* [What you should do] Retype all of the lines below with no changes.
**** Dataset
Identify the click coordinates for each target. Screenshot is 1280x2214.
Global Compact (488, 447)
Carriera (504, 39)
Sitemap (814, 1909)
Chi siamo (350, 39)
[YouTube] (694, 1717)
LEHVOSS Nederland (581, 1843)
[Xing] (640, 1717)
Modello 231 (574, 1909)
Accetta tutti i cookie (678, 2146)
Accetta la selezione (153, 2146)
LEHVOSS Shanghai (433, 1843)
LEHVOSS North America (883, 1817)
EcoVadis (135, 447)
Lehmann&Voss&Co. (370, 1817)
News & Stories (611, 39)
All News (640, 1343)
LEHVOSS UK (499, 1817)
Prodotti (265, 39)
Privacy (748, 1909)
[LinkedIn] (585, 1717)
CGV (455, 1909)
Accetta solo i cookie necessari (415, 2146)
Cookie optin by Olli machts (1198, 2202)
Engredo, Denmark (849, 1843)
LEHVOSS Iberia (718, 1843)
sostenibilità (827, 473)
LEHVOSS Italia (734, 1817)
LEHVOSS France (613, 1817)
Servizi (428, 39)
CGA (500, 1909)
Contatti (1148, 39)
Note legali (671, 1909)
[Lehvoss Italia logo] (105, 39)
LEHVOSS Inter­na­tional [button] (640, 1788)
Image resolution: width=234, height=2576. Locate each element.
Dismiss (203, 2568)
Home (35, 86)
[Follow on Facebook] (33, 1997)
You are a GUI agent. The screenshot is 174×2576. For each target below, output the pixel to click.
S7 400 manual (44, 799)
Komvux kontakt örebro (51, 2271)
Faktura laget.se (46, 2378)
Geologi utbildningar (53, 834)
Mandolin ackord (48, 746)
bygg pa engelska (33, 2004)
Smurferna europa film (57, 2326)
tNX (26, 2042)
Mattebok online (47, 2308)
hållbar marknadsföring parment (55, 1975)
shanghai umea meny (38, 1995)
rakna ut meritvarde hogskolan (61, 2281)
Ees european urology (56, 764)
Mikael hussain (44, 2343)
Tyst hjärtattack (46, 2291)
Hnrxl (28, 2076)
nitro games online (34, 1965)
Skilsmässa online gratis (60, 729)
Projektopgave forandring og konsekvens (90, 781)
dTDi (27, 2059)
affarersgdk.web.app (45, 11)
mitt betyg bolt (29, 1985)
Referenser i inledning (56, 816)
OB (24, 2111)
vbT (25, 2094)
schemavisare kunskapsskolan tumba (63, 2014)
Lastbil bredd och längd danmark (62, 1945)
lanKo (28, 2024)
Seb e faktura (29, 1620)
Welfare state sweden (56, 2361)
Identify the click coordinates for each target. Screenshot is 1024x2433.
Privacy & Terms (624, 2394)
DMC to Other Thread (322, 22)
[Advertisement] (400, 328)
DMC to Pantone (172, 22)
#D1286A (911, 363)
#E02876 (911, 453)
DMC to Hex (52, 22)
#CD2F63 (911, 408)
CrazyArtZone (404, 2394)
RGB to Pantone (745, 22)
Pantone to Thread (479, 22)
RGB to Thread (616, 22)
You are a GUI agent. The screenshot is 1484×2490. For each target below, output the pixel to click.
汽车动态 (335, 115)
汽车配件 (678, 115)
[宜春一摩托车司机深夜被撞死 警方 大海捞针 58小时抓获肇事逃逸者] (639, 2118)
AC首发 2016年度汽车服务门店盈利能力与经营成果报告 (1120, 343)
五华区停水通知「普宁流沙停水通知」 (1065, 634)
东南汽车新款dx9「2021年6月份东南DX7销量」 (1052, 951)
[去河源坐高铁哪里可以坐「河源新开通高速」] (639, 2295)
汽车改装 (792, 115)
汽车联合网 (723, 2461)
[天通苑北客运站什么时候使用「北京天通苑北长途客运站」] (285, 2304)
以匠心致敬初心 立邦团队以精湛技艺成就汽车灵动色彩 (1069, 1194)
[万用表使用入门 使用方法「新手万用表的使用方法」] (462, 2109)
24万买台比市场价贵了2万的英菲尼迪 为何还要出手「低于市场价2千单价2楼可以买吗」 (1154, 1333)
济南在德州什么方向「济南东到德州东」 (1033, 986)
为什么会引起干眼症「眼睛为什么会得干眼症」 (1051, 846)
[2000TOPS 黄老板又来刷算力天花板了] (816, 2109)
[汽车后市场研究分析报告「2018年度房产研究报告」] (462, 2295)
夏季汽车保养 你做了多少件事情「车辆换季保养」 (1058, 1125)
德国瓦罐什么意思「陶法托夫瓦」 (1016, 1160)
********
* [Output of the exercise]
Identify the click coordinates for each target. Screenshot is 1280x2214.
Global Compact (488, 447)
Carriera (504, 39)
Sitemap (814, 1909)
Chi siamo (350, 39)
[YouTube] (694, 1717)
LEHVOSS Nederland (581, 1843)
[Xing] (640, 1717)
Modello 231 (574, 1909)
Accetta tutti i cookie (678, 2146)
Accetta la selezione (153, 2146)
LEHVOSS Shanghai (433, 1843)
LEHVOSS North America (883, 1817)
EcoVadis (135, 447)
Lehmann&Voss&Co. (370, 1817)
News & Stories (611, 39)
All News (640, 1343)
LEHVOSS UK (499, 1817)
Prodotti (265, 39)
Privacy (748, 1909)
[LinkedIn] (585, 1717)
CGV (455, 1909)
Accetta solo i cookie necessari (415, 2146)
Cookie optin by Olli machts (1198, 2202)
Engredo, Denmark (849, 1843)
LEHVOSS Iberia (718, 1843)
sostenibilità (827, 473)
LEHVOSS Italia (734, 1817)
LEHVOSS France (613, 1817)
Servizi (428, 39)
CGA (500, 1909)
Contatti (1148, 39)
Note legali (671, 1909)
[Lehvoss Italia logo] (105, 39)
LEHVOSS Inter­na­tional [button] (640, 1788)
Image resolution: width=234, height=2576. Locate each element.
Dismiss (203, 2568)
Home (35, 86)
[Follow on Facebook] (33, 1997)
You are a GUI agent. The screenshot is 174×2576. For each target below, output the pixel to click.
S7 400 manual (44, 799)
Komvux kontakt örebro (51, 2271)
Faktura laget.se (46, 2378)
Geologi utbildningar (53, 834)
Mandolin ackord (48, 746)
bygg pa engelska (33, 2004)
Smurferna europa film (57, 2326)
tNX (26, 2042)
Mattebok online (47, 2308)
hållbar marknadsföring parment (55, 1975)
shanghai umea meny (38, 1995)
rakna ut meritvarde hogskolan (61, 2281)
Ees european urology (56, 764)
Mikael hussain (44, 2343)
Tyst hjärtattack (46, 2291)
Hnrxl (28, 2076)
nitro games online (34, 1965)
Skilsmässa online gratis (60, 729)
Projektopgave forandring og konsekvens (90, 781)
dTDi (27, 2059)
affarersgdk.web.app (45, 11)
mitt betyg bolt (29, 1985)
Referenser i inledning (56, 816)
OB (24, 2111)
vbT (25, 2094)
schemavisare kunskapsskolan tumba (63, 2014)
Lastbil bredd och längd danmark (62, 1945)
lanKo (28, 2024)
Seb e faktura (29, 1620)
Welfare state sweden (56, 2361)
Identify the click coordinates for each target. Screenshot is 1024x2433.
Privacy & Terms (624, 2394)
DMC to Other Thread (322, 22)
[Advertisement] (400, 328)
DMC to Pantone (172, 22)
#D1286A (911, 363)
#E02876 (911, 453)
DMC to Hex (52, 22)
#CD2F63 (911, 408)
CrazyArtZone (404, 2394)
RGB to Pantone (745, 22)
Pantone to Thread (479, 22)
RGB to Thread (616, 22)
You are a GUI agent. The screenshot is 1484×2490. For each target below, output the pixel to click.
汽车动态 (335, 115)
汽车配件 (678, 115)
[宜春一摩托车司机深夜被撞死 警方 大海捞针 58小时抓获肇事逃逸者] (639, 2118)
AC首发 2016年度汽车服务门店盈利能力与经营成果报告 (1120, 343)
五华区停水通知「普宁流沙停水通知」 (1065, 634)
东南汽车新款dx9「2021年6月份东南DX7销量」 (1052, 951)
[去河源坐高铁哪里可以坐「河源新开通高速」] (639, 2295)
汽车改装 (792, 115)
汽车联合网 (723, 2461)
[天通苑北客运站什么时候使用「北京天通苑北长途客运站」] (285, 2304)
以匠心致敬初心 立邦团队以精湛技艺成就汽车灵动色彩 (1069, 1194)
[万用表使用入门 使用方法「新手万用表的使用方法」] (462, 2109)
24万买台比市场价贵了2万的英菲尼迪 为何还要出手「低于市场价2千单价2楼可以买吗」 (1154, 1333)
济南在德州什么方向「济南东到德州东」 (1033, 986)
为什么会引起干眼症「眼睛为什么会得干眼症」 (1051, 846)
[2000TOPS 黄老板又来刷算力天花板了] (816, 2109)
[汽车后市场研究分析报告「2018年度房产研究报告」] (462, 2295)
夏季汽车保养 你做了多少件事情「车辆换季保养」 (1058, 1125)
德国瓦罐什么意思「陶法托夫瓦」 (1016, 1160)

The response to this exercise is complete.